Submitted for publication:

Starbuck, N. ‘“Race”, Rank and Revolution: French Naval Ethnographies in Australian Waters, 1801–1803’, submitted to French Historical Studies.

Starbuck, N. ‘Les Enfants Sauvages: French Revolutionary Observations of Childhood in Tasmania, 1793–1802’, submitted to Aboriginal History.

Starbuck, N. ‘The Familiar and the Foreign: French Colonial Ethnography, 1802’, submitted to Journal of Colonialism and Colonial History.

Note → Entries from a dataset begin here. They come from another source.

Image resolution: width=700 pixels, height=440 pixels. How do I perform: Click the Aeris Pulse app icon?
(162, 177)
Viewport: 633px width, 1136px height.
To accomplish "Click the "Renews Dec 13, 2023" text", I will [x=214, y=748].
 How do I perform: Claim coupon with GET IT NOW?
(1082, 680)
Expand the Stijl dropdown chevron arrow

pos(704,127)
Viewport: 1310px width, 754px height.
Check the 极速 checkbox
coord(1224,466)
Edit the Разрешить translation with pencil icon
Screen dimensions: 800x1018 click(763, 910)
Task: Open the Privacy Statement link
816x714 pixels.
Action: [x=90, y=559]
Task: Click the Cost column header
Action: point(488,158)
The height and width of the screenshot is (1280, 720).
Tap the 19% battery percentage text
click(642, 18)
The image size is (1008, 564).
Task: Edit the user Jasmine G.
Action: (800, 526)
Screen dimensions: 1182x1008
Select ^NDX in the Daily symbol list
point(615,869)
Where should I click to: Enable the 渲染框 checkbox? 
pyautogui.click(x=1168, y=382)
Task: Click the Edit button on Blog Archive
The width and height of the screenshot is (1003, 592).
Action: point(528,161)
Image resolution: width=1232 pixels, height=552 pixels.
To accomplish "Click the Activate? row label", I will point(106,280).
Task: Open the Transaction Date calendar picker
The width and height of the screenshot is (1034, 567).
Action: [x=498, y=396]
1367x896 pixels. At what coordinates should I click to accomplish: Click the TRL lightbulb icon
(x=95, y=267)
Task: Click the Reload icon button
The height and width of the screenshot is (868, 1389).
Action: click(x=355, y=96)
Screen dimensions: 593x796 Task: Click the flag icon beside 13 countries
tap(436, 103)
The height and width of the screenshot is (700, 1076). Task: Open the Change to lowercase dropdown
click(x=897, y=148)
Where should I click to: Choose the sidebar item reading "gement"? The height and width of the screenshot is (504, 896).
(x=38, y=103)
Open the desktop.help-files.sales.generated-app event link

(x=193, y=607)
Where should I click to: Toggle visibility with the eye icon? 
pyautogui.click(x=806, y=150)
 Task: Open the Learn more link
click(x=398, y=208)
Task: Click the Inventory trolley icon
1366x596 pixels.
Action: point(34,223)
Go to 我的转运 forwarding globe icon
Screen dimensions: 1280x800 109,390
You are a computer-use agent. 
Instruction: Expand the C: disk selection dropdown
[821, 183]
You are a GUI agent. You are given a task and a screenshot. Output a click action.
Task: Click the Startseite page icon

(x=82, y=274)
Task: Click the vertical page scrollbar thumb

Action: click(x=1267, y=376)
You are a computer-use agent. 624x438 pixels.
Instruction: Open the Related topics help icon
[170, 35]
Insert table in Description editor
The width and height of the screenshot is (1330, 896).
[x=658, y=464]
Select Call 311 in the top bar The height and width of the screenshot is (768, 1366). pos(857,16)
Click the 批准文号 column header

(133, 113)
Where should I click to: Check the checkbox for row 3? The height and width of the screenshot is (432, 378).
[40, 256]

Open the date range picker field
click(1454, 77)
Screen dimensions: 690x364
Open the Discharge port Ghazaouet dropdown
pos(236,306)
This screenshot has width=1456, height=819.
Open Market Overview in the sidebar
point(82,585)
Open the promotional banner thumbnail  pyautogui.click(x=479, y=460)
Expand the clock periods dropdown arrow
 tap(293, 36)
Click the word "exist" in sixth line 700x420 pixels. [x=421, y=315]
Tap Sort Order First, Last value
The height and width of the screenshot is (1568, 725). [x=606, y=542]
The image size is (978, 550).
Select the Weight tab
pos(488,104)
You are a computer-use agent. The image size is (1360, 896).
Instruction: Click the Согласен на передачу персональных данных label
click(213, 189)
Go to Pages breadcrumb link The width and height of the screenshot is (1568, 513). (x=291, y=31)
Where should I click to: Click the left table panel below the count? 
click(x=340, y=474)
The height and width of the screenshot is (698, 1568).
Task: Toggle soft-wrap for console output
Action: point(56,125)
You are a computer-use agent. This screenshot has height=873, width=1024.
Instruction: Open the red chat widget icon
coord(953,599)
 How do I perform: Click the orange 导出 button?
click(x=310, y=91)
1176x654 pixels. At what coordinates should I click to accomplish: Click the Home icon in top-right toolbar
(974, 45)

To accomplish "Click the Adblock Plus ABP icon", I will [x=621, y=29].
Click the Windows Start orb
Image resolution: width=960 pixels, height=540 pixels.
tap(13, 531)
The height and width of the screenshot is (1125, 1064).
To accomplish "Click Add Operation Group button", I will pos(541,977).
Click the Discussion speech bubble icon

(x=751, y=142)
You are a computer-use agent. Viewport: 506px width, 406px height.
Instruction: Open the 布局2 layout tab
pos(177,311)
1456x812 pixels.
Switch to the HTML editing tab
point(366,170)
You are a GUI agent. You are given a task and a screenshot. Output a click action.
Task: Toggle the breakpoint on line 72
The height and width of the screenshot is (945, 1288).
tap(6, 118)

Research monograph is in progress.

Presentation:

Starbuck, N. ‘Raising Savages and Citizens: French Revolutionary Observations of Childhood and Parenting in Oceania’, ARC CHE Work in Progress Seminar Series, The University of Adelaide, 17 November 2017.

Discoveries 


This research has highlighted differences between voyage ethnographies of the pre-Revolutionary, Revolutionary, and post-Revolutionary eras that are not attributable merely to developments in European, institutional science but more significantly to national politics and culture, and particularly emotional standards. There was a peak in sentimentality and idealisation of the ‘natural’, affective, family with the d’Entrecasteaux expedition (1791–1793) but, on the whole, a more refined and reflective engagement with the emotions of cross-cultural encounter itself amongst the officers of the Baudin expedition (1800–1804). Moreover, the latter tended not to apply emotional labels – friendly, fearful, fierce, etc. – to Indigenous people like French voyagers before and proceeding them as well as contemporaneous British voyagers did. This previously unrecognised pattern relates to a heightened consciousness in post-Terror France of the potency and significance of human emotion, including its highly contagious nature, as well as that moment’s awakening to the multitude and complexity of human differences and similarities across French environments, classes, professions, and histories.


Image: ‘Terre de Diemen. Habitations’, engraving by Jacques Milbert after Charles Alexandre Lesueur, in F. Peron [L. Freycinet], Voyage de decouvertes, Atlas Historique, vol. 1, plate 15, Paris: Arthus Bertrand, 1824.